What you are asked to do:
From the line that contains "Click the Workforce Management button" to the end of the entries, copy each line exactly, though the pictures stay out.

Record extracts:
-----

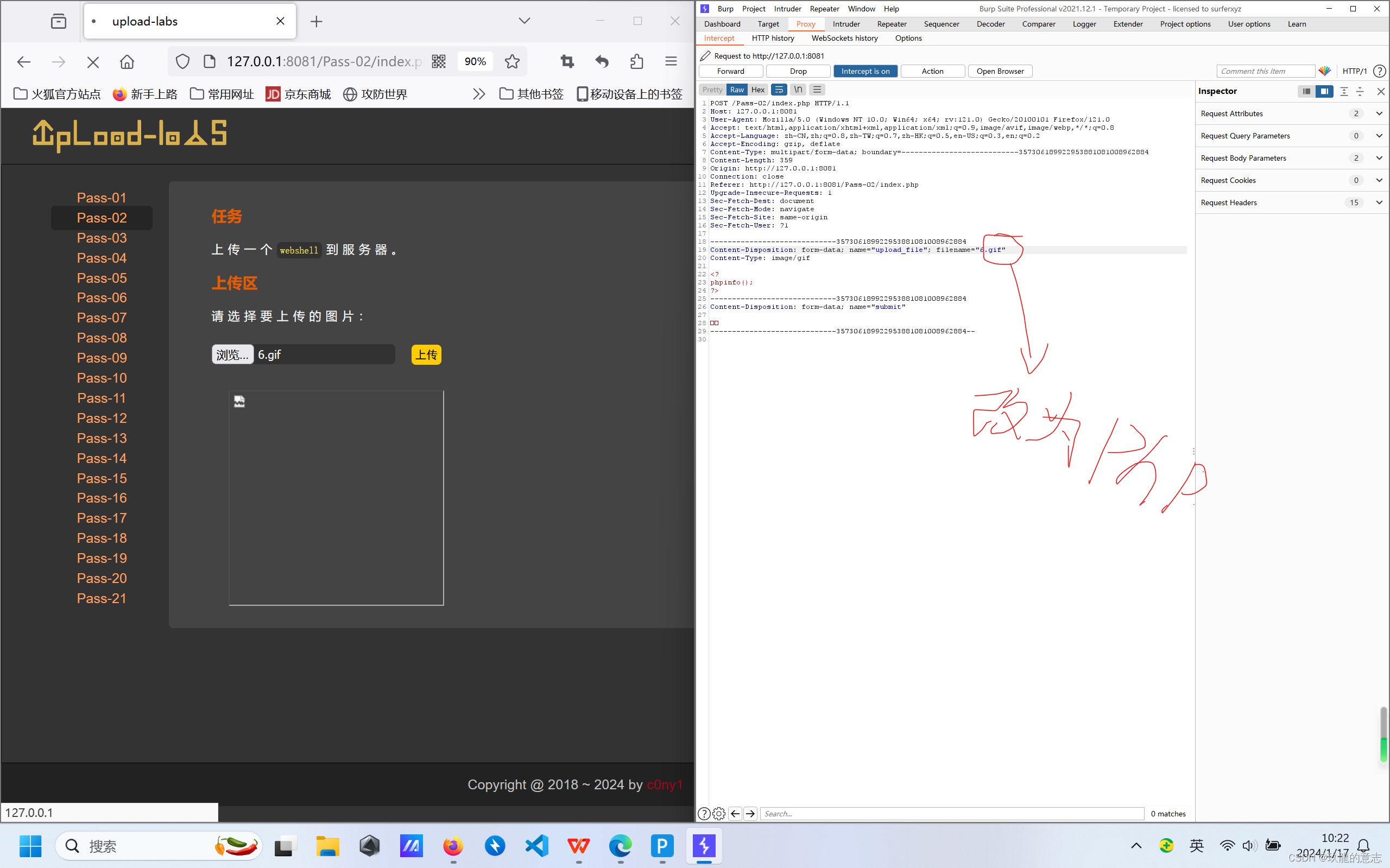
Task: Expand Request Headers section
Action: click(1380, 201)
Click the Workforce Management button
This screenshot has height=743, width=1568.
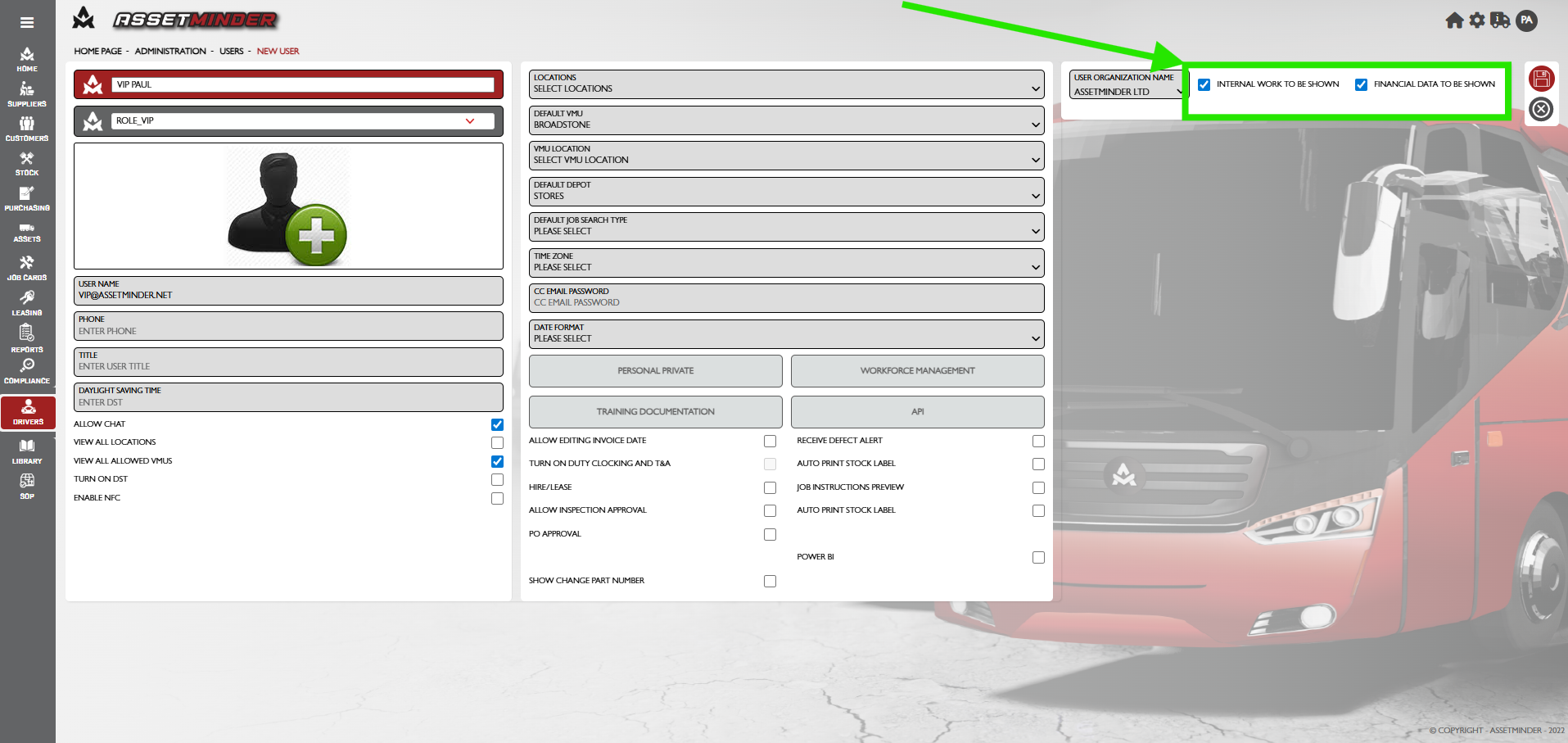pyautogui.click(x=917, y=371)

-----

Answer to the exercise:
Click the Workforce Management button
This screenshot has height=743, width=1568.
pyautogui.click(x=917, y=371)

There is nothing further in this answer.